Sitting on the cool stone of New Quay harbour and although a strong breeze tugs at coats and hats, the greyish green ocean in front on me is relatively calm with just the occasional little crest of white tipping a wave. The wind is coming off the land, sheltering the coastal waters from its ire that I know only too well can cause problematic sea watching conditions. To my left the coast curves quickly to a rocky point before disappearing round the corner. To the right the rugged Welsh coast curves broadly away, shrouded in hazy rain clouds. Rolling waves from a moderate swell, the real hint that the wind is stronger than it appears, crash onto the shore adding to the haze of the drizzle. Where they break over a shallow reef white spray is thrown into the air. Next to a black marker bouy among the grey waves dark bodies break the surface and a shiver of thrill goes through me. Bottlenose dolphins! After munching through the obligatory portion of chips we climb aboard a boat and head away from the harbour wall. Of course we did not have to go far to see dolphins! But we did not steam over to the dolphins, charging in to see them at close quarters. There is a code of conduct for all sea going vessels in these waters that is designed to protect marine wildlife like these enigmatic dolphins. We sit and watch from a distance as the group continues to hunt before starting to breach high and clear of the water, twisting and leaping over each other clear as day even from our distance and bringing grins of happiness to the faces of those on board.
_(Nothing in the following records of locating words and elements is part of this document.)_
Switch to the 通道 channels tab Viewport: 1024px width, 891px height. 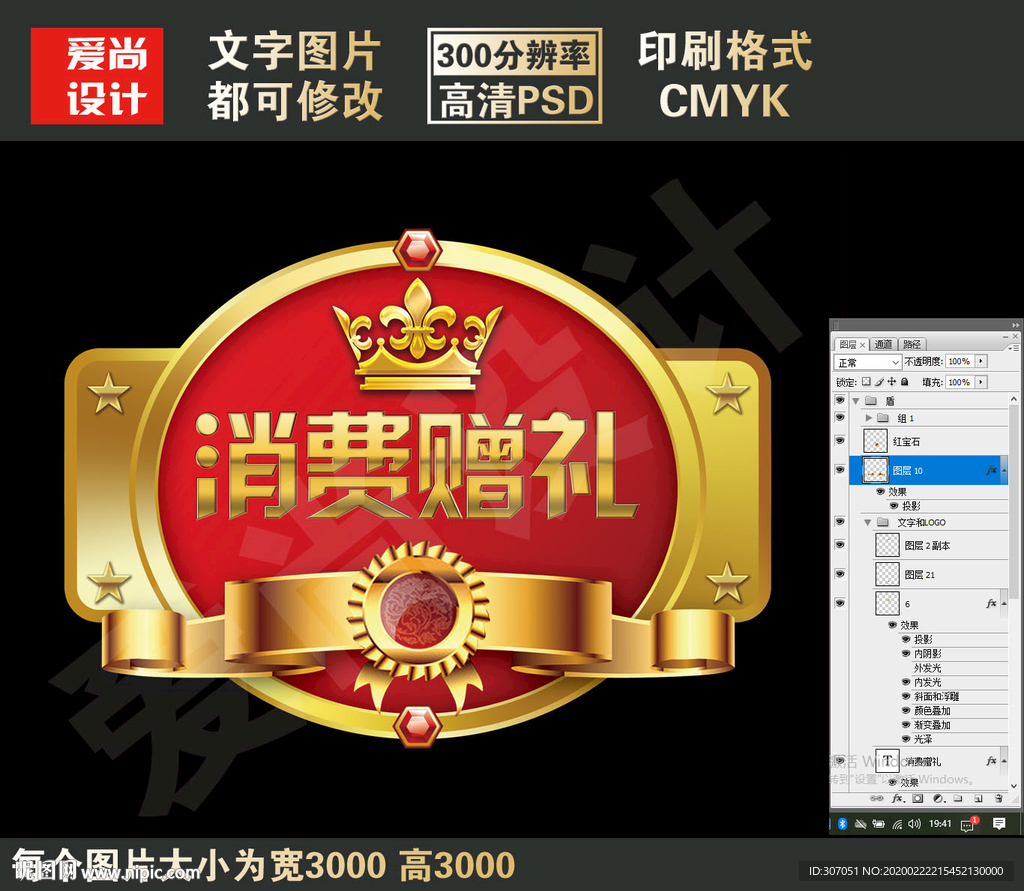pos(884,343)
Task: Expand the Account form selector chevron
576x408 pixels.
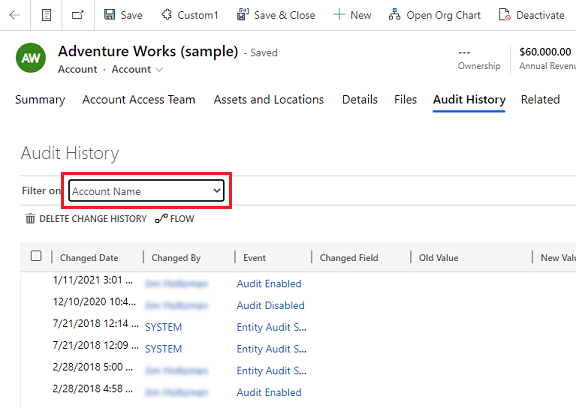Action: click(159, 69)
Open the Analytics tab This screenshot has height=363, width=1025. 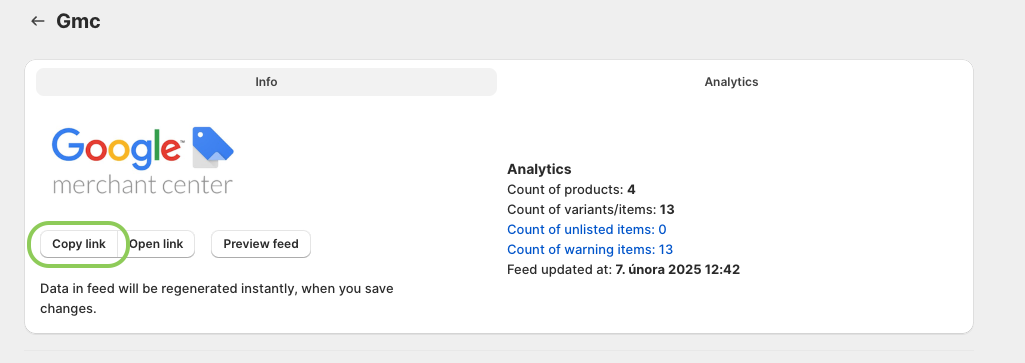click(x=731, y=82)
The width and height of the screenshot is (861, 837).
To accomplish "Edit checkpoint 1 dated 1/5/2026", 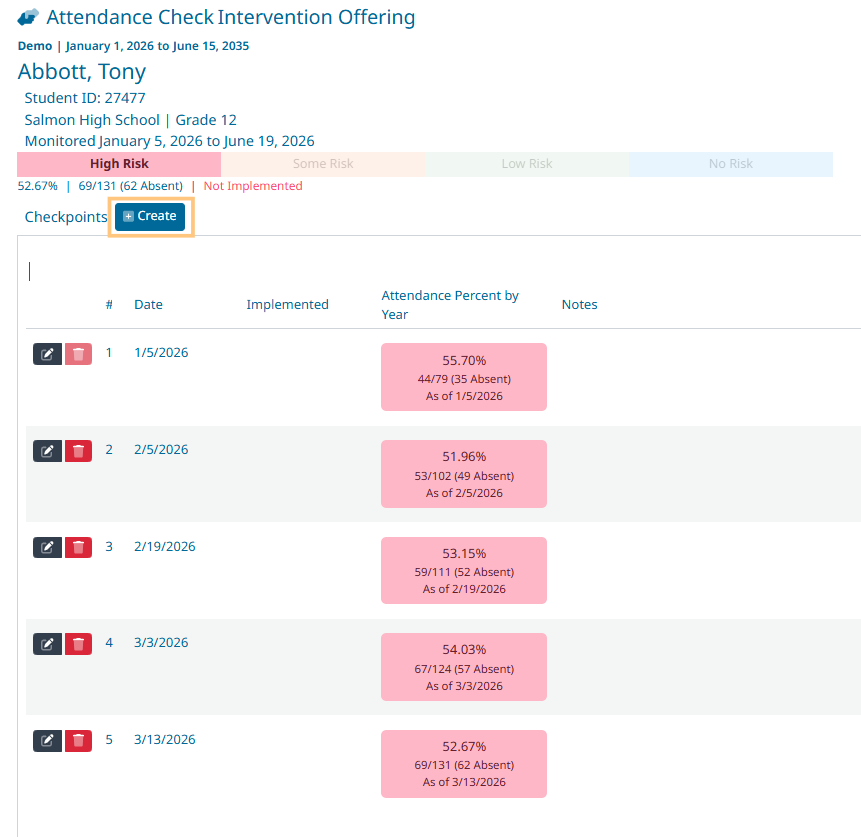I will (x=47, y=354).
We decide to head off and see what other wildlife we can find, leaving this group to their fishing and leaping. We are only just round the headland when the boat engine cuts and we come to an abrupt stop, bobbing up and down in the swell. The skipper has seen something just ahead. Suddenly in a burst of water a large dolphin appears out of the waves close to the boat. Then another appears, a little further away, with such distinctive white markings on the back and dorsal fin that the guides are able to immediately say this is a known individual called Ghost. The first dolphin starts breaching backwards out of the water, slapping its body down against the waves, an action in this case the team believes is linked with hunting.
We continue on, buzzing from two sightings of dolphins so early in the trip. We hug the coastline, keeping out of the swell offshore and admiring the coastal geology, the numerous sea birds including the scavenging herring gull affectionately known as ‘Steven Sea Gull’ and the new grey seal pups resting high up on small stoney alcoves, waiting for their mum’s to return and feed them. The sea remains a greyish green and despite things brightening above us the horizon remains a brooding dark purplish blue.
We are not quite at the headland shaped like a crocodiles head that is the traditional turning point for these trips when it’s me who shouts ‘dolphin’. Once more the boat stops in its tracks and we watch as around us at least four dolphins surface. They are busy feeding, searching for fish, surfacing near to the boat and then closer to the shore, working the area.
It’s soon time for us to leave and head for harbour. Again we hug the coastline, revisiting some of the haunts we saw on the way. There is one notable difference, the wind. It drops away with the sea becoming smoother so that the boat is only rolling from the swell. I cannot see the dolphins by the marker as we come into the harbour and alongside. But back up at the car and one last look turns into 15 minutes more as once again the dolphins are there working their way around the reef and across the bay. This time it is not them that leave us but us that have to leave them.